Cymbalta® (duloxetine hydrochloride) is a selective serotonin and norepinephrine reuptake inhibitor (SSNRI) for oral administration. Its chemical designation is (+)-(S)-N-methyl-γ-(1-naphthyloxy)-2-thiophenepropylamine hydrochloride. The empirical formula is C18H19NOSHCl, which corresponds to a molecular weight of 333.88. The structural formula is:
Duloxetine hydrochloride is a white to slightly brownish white solid, which is slightly soluble in water.
Each capsule contains enteric-coated pellets of 22.4, 33.7, or 67.3 mg of duloxetine hydrochloride equivalent to 20, 30, or 60 mg of duloxetine, respectively. These enteric-coated pellets are designed to prevent degradation of the drug in the acidic environment of the stomach. Inactive ingredients include FD&C Blue No. 2, gelatin, hypromellose, hydroxypropyl methylcellulose acetate succinate, sodium lauryl sulfate, sucrose, sugar spheres, talc, titanium dioxide, and triethyl citrate. The 20 and 60 mg capsules also contain iron oxide yellow.

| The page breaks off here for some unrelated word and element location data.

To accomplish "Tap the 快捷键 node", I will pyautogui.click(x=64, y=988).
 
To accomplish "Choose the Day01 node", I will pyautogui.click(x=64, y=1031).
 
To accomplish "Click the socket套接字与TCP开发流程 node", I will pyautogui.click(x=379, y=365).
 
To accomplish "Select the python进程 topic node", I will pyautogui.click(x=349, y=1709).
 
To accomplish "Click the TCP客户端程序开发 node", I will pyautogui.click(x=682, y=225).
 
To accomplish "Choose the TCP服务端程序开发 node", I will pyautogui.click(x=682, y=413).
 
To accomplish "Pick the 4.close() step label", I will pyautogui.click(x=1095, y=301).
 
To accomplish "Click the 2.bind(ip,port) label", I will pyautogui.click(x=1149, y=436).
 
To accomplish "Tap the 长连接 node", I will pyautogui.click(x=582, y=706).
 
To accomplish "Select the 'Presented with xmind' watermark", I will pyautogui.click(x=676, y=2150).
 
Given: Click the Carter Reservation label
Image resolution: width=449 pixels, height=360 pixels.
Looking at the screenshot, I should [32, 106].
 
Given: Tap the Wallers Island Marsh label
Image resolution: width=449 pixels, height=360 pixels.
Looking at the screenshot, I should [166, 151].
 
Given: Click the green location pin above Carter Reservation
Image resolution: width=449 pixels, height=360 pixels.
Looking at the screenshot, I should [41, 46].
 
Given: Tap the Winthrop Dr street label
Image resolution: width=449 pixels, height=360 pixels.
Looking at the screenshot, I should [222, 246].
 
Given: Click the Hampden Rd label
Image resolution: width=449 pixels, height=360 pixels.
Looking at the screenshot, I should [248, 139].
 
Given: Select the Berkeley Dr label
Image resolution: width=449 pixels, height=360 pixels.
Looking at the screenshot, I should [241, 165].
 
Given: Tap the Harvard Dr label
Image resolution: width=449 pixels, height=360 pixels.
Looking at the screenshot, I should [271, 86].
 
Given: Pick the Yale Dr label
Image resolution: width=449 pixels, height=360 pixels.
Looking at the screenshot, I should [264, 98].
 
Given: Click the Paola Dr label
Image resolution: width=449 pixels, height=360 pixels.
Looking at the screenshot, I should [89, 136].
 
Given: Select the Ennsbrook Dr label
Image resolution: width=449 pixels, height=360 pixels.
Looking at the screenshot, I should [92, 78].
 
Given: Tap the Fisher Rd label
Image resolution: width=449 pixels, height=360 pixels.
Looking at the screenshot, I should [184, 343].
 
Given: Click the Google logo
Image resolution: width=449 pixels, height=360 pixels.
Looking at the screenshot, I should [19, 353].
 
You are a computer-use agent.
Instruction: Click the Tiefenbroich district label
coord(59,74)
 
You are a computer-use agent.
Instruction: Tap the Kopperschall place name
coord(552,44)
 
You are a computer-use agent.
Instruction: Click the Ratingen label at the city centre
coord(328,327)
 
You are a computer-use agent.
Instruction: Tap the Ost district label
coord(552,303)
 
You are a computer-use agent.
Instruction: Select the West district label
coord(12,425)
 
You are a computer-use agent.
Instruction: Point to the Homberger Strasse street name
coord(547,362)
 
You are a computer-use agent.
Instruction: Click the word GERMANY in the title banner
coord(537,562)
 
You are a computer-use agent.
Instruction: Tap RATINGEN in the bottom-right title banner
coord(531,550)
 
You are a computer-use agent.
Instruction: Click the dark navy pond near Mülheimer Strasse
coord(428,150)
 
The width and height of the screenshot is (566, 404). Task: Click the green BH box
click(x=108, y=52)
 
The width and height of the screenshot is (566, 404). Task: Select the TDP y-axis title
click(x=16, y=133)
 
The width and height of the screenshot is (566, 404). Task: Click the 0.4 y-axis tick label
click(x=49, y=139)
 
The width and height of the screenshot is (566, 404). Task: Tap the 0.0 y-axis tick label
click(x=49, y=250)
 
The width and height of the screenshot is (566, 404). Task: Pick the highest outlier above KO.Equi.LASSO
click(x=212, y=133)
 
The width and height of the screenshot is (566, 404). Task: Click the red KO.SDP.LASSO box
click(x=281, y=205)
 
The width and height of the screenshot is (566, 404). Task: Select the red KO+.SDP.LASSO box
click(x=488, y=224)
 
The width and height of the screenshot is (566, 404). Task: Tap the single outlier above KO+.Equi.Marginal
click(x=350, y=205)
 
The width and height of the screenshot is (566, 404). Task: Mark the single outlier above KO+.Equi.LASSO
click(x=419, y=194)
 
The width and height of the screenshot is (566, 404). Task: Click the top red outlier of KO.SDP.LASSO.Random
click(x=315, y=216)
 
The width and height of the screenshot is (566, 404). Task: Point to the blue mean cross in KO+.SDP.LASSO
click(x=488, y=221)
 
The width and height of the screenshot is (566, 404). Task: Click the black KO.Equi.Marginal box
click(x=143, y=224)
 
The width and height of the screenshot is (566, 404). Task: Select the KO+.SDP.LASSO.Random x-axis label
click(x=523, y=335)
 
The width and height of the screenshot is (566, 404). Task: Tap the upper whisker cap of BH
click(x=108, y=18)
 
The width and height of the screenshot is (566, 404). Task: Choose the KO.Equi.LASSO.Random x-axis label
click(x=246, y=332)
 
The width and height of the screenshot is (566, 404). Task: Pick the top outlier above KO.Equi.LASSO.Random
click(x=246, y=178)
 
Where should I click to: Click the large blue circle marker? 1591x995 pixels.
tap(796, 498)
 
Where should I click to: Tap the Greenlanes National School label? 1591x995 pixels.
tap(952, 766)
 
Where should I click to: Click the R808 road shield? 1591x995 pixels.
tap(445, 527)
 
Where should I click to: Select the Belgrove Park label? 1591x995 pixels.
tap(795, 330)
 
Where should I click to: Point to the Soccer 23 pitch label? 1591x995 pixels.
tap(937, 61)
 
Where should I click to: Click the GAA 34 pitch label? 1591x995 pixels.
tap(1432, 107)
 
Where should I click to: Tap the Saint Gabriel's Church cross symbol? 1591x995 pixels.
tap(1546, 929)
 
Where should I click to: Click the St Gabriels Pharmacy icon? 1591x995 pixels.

Although the exact mechanisms of the antidepressant, central pain inhibitory and anxiolytic actions of duloxetine in humans are unknown, these actions are believed to be related to its potentiation of serotonergic and noradrenergic activity in the CNS.
Preclinical studies have shown that duloxetine is a potent inhibitor of neuronal serotonin and norepinephrine reuptake and a less potent inhibitor of dopamine reuptake. Duloxetine has no significant affinity for dopaminergic, adrenergic, cholinergic, histaminergic, opioid, glutamate, and GABA receptors in vitro. Duloxetine does not inhibit monoamine oxidase (MAO).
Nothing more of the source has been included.